[Screenshot grounding data]
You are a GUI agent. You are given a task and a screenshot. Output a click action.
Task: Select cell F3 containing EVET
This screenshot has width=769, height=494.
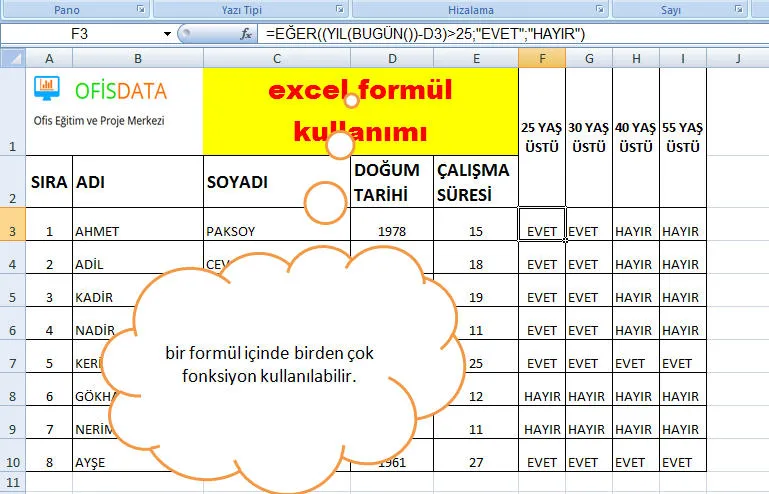(x=541, y=230)
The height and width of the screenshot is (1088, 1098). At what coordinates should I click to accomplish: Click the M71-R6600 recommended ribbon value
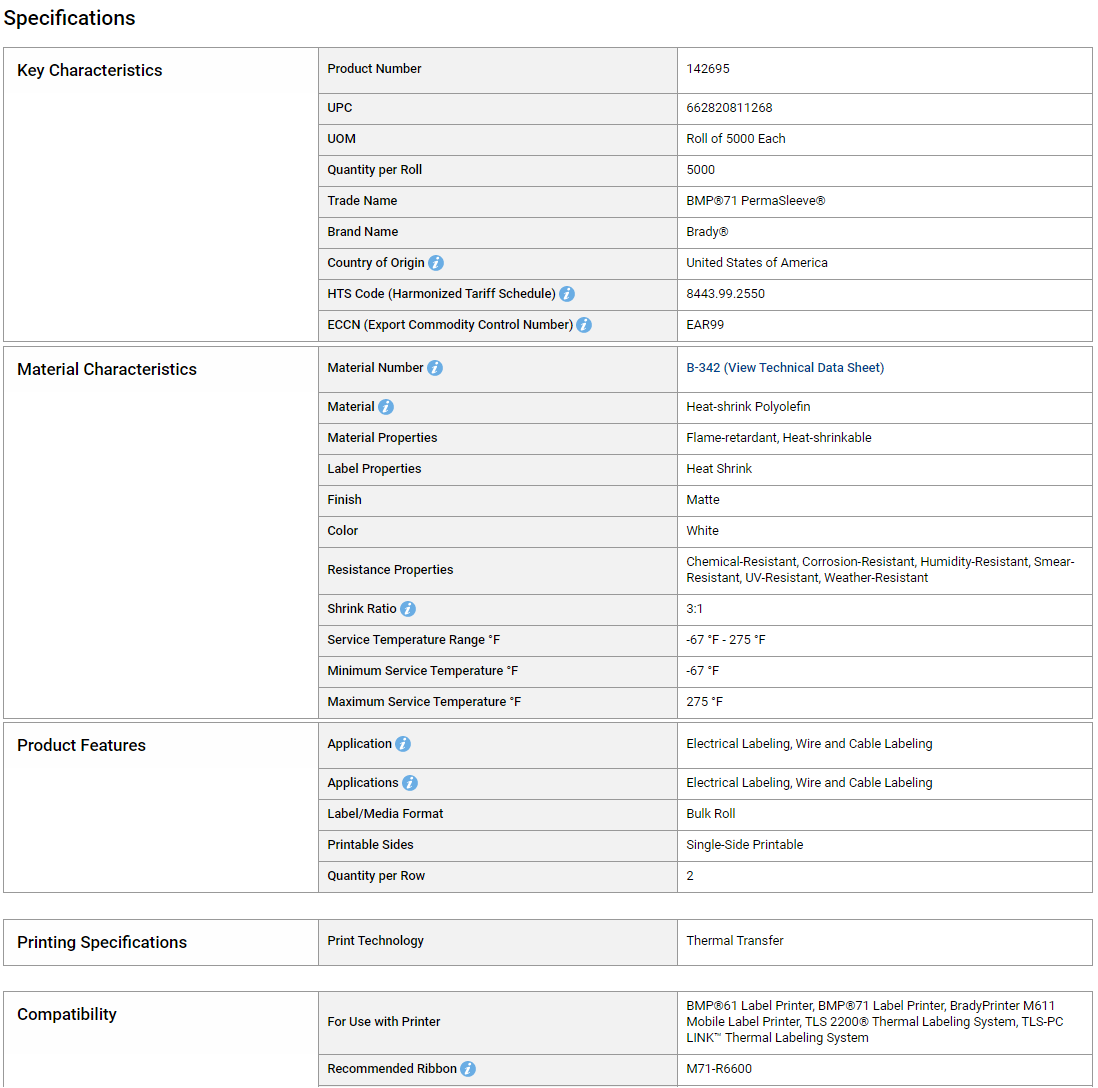719,1069

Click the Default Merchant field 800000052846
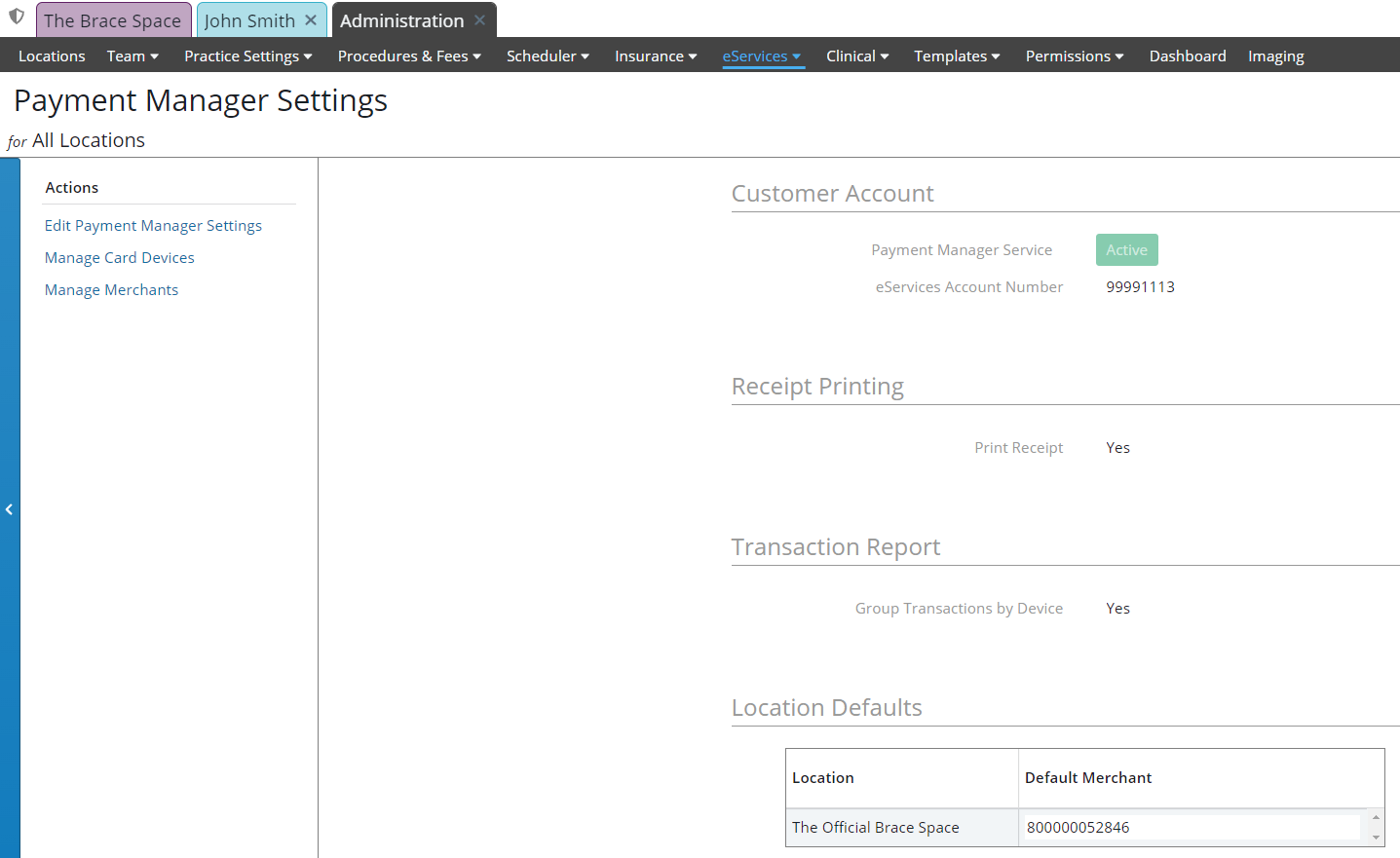(1191, 828)
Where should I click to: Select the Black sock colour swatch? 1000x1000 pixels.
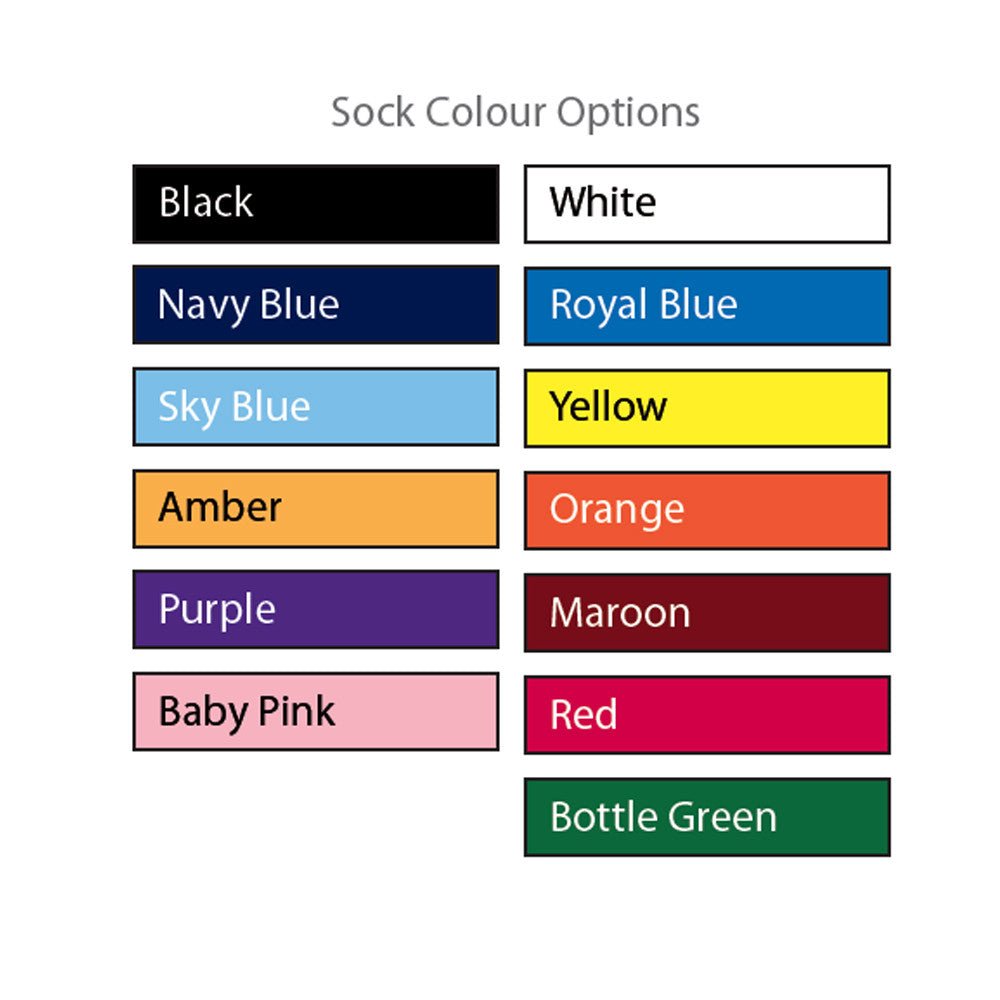point(315,204)
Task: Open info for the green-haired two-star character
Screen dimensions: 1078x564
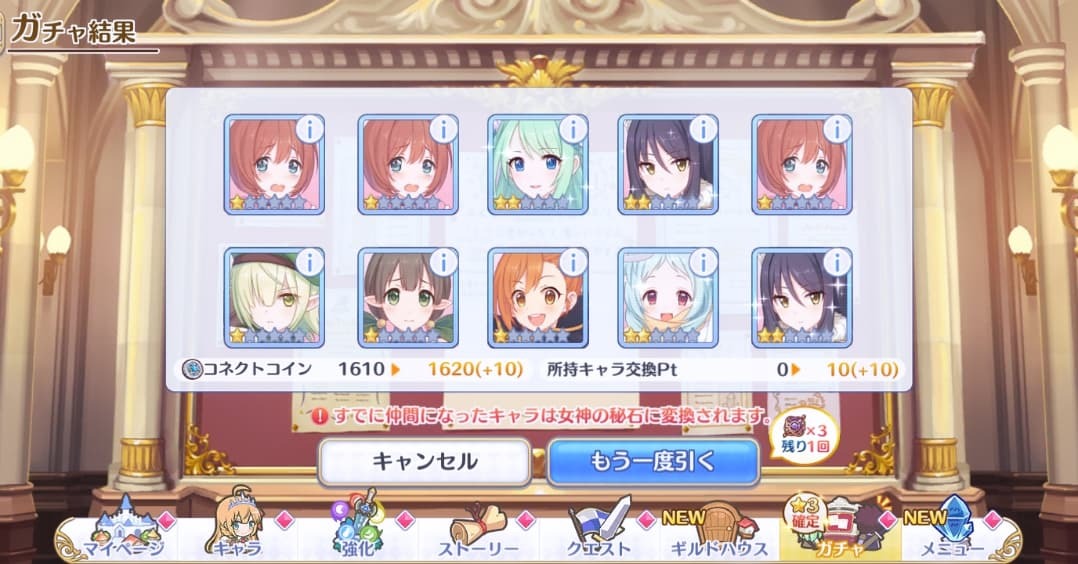Action: coord(573,129)
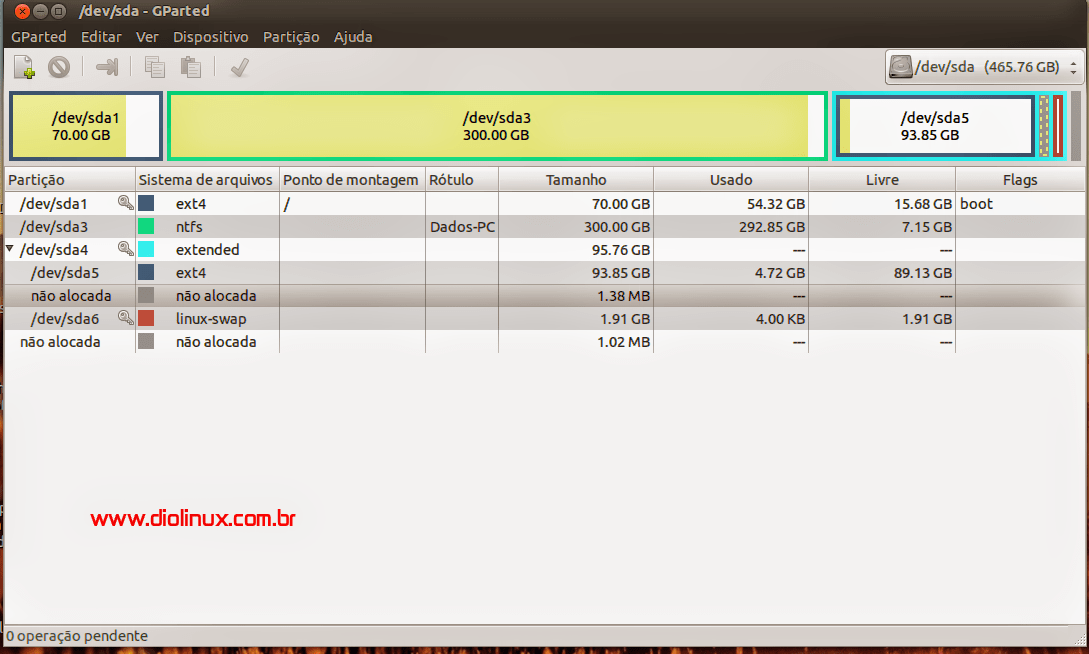1089x654 pixels.
Task: Click the delete partition toolbar icon
Action: pos(59,67)
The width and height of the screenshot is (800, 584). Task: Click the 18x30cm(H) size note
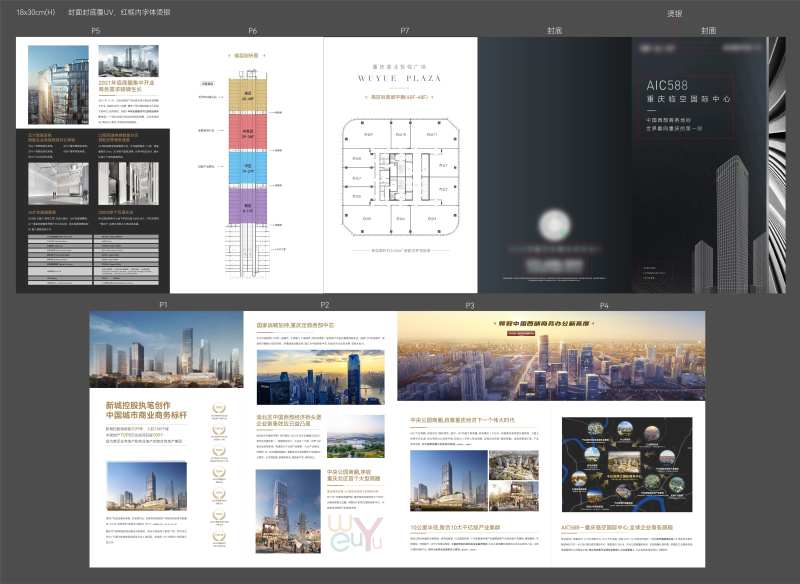point(37,12)
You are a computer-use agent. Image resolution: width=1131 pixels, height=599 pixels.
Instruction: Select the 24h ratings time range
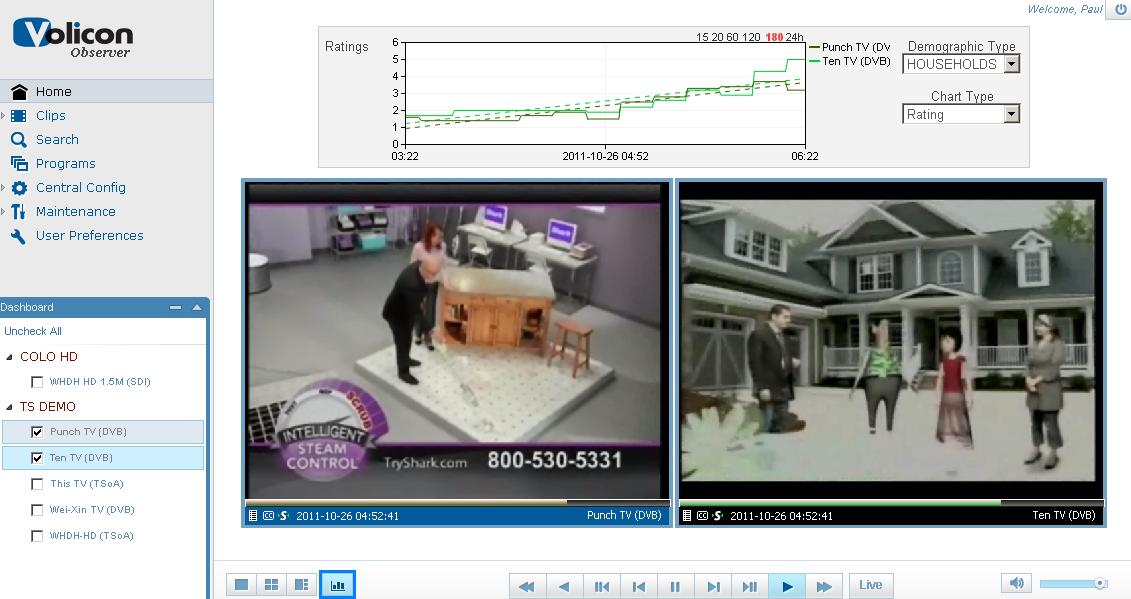pyautogui.click(x=795, y=37)
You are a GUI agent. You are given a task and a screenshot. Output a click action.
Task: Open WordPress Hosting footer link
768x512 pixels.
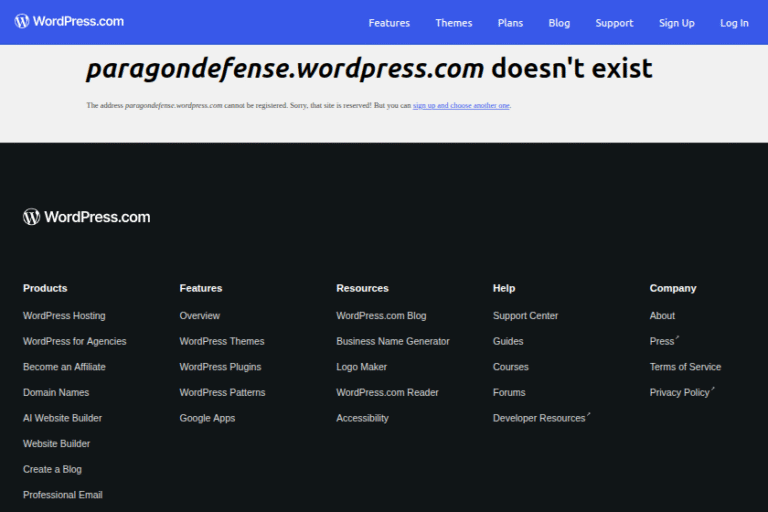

* _Task to carry out_
Letter for letter, reproduce every record above and skip the pictures.

* _Task solution_
You are a GUI agent. You are given a task and a screenshot. Output a click action.
Task: Select cell F3 containing EVET
This screenshot has width=769, height=494.
(x=541, y=230)
The height and width of the screenshot is (1088, 1098). At what coordinates should I click to accomplish: Click the M71-R6600 recommended ribbon value
719,1069

Click the Default Merchant field 800000052846
(1191, 828)
Where should I click to: Select the Black sock colour swatch? 1000x1000 pixels.
point(315,204)
Task: Open info for the green-haired two-star character
Screen dimensions: 1078x564
Action: coord(573,129)
1089x654 pixels.
Task: Click the delete partition toolbar icon
Action: pos(59,67)
The width and height of the screenshot is (800, 584). Task: Click the 18x30cm(H) size note
point(37,12)
You are a computer-use agent. Image resolution: width=1131 pixels, height=599 pixels.
Instruction: Select the 24h ratings time range
pyautogui.click(x=795, y=37)
You are a GUI agent. You are given a task and a screenshot. Output a click action.
Task: Open WordPress Hosting footer link
768x512 pixels.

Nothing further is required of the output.